WHAT YOU SHOULD DO: In the entries below, find every line holding the string "screenshot" and collect it.

▬▬▬▬▬▬▬▬▬▬

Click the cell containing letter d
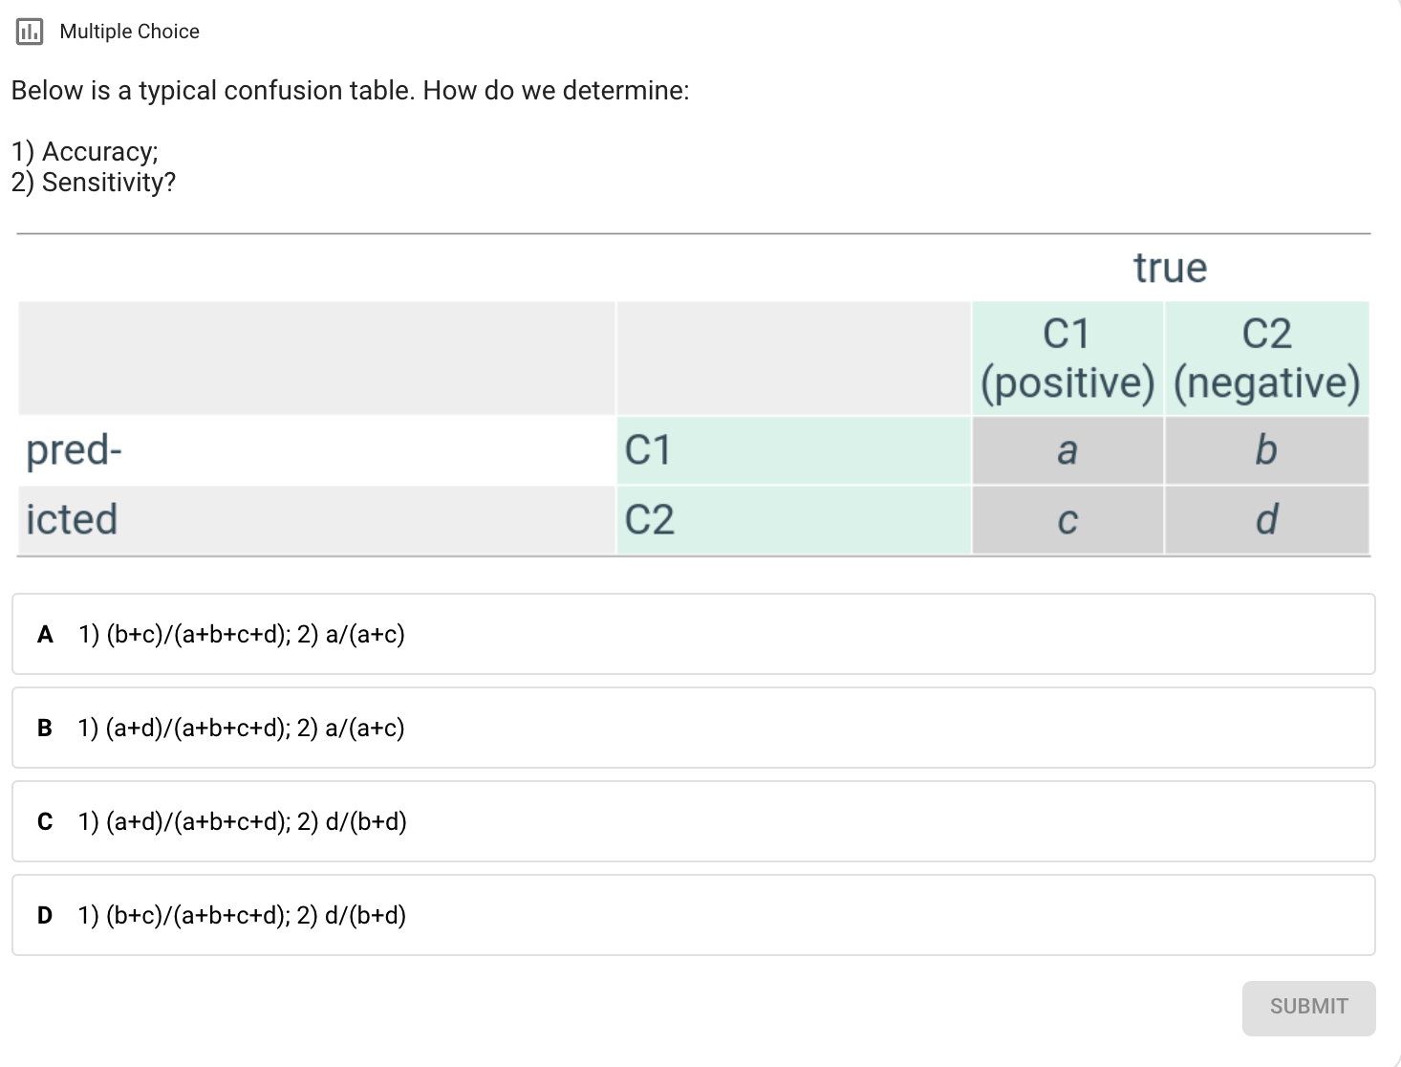pyautogui.click(x=1266, y=520)
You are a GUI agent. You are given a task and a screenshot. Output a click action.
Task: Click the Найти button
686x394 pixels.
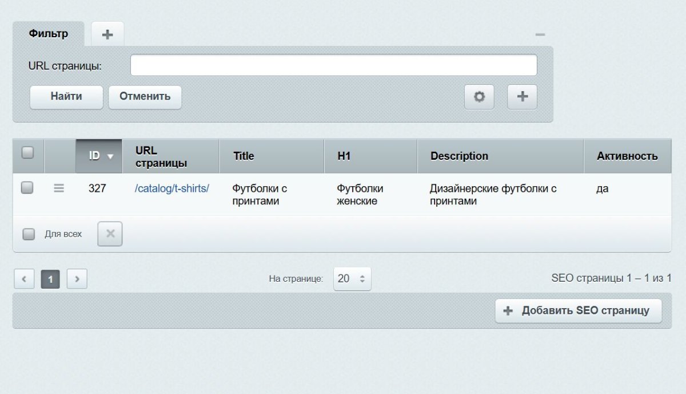coord(65,97)
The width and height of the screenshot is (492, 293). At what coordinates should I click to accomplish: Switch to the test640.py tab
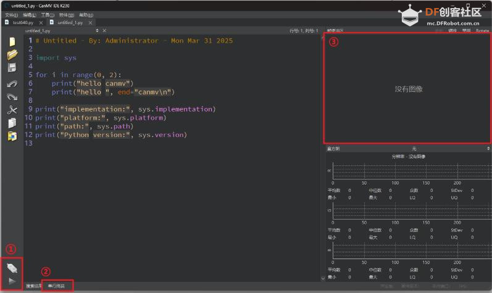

▬▬▬▬▬▬▬▬▬▬

ANSWER:
You are a GUI agent. You are given a task and a screenshot. Output a click action.
The width and height of the screenshot is (492, 293). At what coordinates should I click to accomplish: Switch to the test640.py tab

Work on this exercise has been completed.